# HG changeset patch
# User Roman Kennke <rkennke@redhat.com>
# Date 1421410210 -3600
# Node ID 557818193d0e6091e6bd8f872b7ff9ea3476f75b
# Parent  ac5d21fb6715ef28eba1204f64a3dfdd0c722427
Implement TLAB resizing for Shenandoah.

diff -r ac5d21fb6715 -r 557818193d0e src/share/vm/gc_implementation/shenandoah/shenandoahConcurrentThread.cpp
--- a/src/share/vm/gc_implementation/shenandoah/shenandoahConcurrentThread.cpp	Fri Jan 16 12:30:35 2015 +0100
+++ b/src/share/vm/gc_implementation/shenandoah/shenandoahConcurrentThread.cpp	Fri Jan 16 13:10:10 2015 +0100
@@ -166,6 +166,7 @@
 }
 
 void ShenandoahConcurrentThread::schedule_full_gc() {
+  tty->print_cr("scheduling full gc");
   _do_full_gc = true;
 }
 
diff -r ac5d21fb6715 -r 557818193d0e src/share/vm/gc_implementation/shenandoah/shenandoahHeap.cpp
--- a/src/share/vm/gc_implementation/shenandoah/shenandoahHeap.cpp	Fri Jan 16 12:30:35 2015 +0100
+++ b/src/share/vm/gc_implementation/shenandoah/shenandoahHeap.cpp	Fri Jan 16 13:10:10 2015 +0100
@@ -251,7 +251,17 @@
   }
 }
 
+class InitGCLABClosure : public ThreadClosure {
+  void do_thread(Thread* thread) {
+    thread->tlab().initialize();
+  }
+};
+
 void ShenandoahHeap::post_initialize() {
+
+  InitGCLABClosure init_gclabs;
+  gc_threads_do(&init_gclabs);
+
   _scm->initialize();
   ref_processing_init();
 }
@@ -386,8 +396,8 @@
   }
   return result;
 }
+
   
-
 ShenandoahHeap* ShenandoahHeap::heap() {
   assert(_pgc != NULL, "Unitialized access to ShenandoahHeap::heap()");
   assert(_pgc->kind() == CollectedHeap::ShenandoahHeap, "not a shenandoah heap");
@@ -511,7 +521,7 @@
     return allocate_large_memory(word_size);
   }
 
-  ShenandoahHeapRegion* my_current_region = get_current_region(evacuation);
+  ShenandoahHeapRegion* my_current_region = get_current_region(false);
   if (my_current_region == NULL) {
     return NULL; // No more room to make a new region. OOM.
   }
@@ -530,7 +540,7 @@
   result = my_current_region->par_allocate(word_size);
   while (result == NULL && my_current_region != NULL) {
     // 2nd attempt. Try next region.
-    my_current_region = get_next_region(evacuation);
+    my_current_region = get_next_region(false);
     if (my_current_region == NULL) {
       return NULL; // No more room to make a new region. OOM.
     }
@@ -857,7 +867,7 @@
     if (ShenandoahGCVerbose) 
       tty->print("Thread %d post barrier sync\n", worker_id);
 
-    Thread::current()->gclab().make_parsable(true);
+    Thread::current()->tlab().make_parsable(true);
   }
 };
 
@@ -1168,26 +1178,14 @@
 
   void do_thread(Thread* thread) {
     thread->tlab().make_parsable(_retire);
-    thread->gclab().make_parsable(_retire);
   }
 };
 
 void ShenandoahHeap::ensure_parsability(bool retire_tlabs) {
-  assert(SafepointSynchronize::is_at_safepoint() ||
-         !is_init_completed(),
-         "Should only be called at a safepoint or at start-up"

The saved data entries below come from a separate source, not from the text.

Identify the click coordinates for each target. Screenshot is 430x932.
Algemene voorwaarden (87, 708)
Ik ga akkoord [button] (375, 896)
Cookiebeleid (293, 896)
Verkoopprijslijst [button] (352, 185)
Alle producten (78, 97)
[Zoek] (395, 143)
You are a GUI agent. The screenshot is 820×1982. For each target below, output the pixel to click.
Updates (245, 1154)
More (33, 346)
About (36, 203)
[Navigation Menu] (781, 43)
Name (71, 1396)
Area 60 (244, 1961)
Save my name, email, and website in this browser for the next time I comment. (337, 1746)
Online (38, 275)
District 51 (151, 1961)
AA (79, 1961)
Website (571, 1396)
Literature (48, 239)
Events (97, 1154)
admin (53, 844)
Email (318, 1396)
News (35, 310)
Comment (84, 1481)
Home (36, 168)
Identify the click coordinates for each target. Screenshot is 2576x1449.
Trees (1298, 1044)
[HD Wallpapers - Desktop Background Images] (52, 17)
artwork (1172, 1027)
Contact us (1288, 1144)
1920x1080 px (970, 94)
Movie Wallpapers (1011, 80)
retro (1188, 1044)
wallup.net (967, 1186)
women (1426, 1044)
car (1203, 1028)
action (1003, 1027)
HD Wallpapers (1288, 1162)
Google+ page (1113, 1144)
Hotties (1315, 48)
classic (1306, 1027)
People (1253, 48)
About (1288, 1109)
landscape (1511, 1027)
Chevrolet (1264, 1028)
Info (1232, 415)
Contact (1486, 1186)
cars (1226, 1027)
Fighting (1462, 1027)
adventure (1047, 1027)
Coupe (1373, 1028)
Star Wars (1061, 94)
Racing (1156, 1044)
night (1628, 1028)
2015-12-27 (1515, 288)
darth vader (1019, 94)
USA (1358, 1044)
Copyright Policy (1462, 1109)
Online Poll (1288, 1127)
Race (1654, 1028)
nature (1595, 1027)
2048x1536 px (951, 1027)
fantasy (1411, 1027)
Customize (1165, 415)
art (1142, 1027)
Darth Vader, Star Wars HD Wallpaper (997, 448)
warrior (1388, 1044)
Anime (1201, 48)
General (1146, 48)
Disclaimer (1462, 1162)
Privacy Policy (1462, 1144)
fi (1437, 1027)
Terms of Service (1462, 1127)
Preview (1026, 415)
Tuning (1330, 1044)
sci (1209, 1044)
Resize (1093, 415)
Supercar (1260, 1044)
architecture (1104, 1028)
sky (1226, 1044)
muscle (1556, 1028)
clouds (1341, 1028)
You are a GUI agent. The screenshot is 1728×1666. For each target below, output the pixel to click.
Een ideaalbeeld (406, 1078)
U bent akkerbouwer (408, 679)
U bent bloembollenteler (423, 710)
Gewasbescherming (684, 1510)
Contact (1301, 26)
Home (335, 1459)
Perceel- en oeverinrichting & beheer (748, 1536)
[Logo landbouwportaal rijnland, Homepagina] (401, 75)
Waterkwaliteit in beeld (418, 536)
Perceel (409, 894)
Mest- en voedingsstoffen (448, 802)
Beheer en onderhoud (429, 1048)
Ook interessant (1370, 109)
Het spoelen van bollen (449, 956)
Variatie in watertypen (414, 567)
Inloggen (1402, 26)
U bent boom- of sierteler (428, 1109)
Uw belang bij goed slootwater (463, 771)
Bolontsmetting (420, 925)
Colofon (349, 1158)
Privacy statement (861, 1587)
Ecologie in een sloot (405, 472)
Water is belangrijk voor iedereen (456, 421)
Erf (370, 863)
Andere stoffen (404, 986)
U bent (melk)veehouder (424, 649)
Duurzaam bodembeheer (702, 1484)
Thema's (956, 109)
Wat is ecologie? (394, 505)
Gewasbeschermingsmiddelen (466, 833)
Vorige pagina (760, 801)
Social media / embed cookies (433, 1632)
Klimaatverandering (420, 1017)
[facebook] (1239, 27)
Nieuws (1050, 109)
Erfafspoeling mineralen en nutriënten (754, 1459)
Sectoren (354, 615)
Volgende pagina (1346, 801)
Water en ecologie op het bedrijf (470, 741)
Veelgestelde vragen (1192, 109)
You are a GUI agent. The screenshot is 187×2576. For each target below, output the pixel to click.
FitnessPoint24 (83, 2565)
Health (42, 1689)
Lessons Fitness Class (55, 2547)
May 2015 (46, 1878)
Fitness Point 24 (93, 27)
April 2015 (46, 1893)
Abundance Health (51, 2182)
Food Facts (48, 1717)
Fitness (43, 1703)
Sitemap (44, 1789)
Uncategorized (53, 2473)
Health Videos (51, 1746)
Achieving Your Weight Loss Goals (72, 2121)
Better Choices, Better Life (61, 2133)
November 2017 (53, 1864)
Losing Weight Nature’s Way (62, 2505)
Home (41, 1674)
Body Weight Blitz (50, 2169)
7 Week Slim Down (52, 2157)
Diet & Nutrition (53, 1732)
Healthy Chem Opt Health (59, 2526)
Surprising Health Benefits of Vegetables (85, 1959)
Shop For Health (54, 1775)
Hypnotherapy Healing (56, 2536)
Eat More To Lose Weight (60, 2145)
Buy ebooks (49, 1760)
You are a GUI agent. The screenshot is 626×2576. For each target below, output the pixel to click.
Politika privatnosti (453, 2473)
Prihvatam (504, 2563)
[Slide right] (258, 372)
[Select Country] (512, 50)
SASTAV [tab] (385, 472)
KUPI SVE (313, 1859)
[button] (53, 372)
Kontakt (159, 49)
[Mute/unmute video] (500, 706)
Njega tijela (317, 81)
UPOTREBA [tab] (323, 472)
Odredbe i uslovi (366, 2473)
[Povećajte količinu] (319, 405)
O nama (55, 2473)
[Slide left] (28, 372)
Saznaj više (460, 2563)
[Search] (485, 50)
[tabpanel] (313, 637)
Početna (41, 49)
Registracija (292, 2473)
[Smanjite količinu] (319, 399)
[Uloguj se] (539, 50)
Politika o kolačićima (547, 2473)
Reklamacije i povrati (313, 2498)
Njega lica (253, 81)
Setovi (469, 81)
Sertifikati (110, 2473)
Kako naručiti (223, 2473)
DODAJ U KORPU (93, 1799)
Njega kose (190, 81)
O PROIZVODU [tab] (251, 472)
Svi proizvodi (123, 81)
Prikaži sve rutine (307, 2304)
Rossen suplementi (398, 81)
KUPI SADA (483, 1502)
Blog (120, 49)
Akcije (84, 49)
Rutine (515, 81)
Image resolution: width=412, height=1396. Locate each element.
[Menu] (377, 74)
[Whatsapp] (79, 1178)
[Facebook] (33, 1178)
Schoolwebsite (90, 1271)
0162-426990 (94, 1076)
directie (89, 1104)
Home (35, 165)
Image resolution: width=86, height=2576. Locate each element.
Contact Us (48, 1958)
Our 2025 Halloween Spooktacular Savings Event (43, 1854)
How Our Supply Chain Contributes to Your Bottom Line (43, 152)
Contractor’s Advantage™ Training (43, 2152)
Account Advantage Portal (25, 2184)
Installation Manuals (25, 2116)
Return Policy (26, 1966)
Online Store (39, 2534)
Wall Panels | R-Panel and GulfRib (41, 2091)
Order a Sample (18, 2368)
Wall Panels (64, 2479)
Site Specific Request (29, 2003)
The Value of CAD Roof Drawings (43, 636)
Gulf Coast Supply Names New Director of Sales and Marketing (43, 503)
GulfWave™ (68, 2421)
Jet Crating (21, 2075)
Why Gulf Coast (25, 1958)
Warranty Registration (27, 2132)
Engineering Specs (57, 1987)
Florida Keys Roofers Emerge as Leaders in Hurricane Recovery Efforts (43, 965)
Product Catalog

-         " otherwise concurrent mutator activity may make heap "
-         " unparsable again");
-  const bool use_tlab = UseTLAB;
-  // The main thread starts allocating via a TLAB even before it
-  // has added itself to the threads list at vm boot-up.
-  assert(!use_tlab || Threads::first() != NULL,
-         "Attempt to fill tlabs before main thread has been added"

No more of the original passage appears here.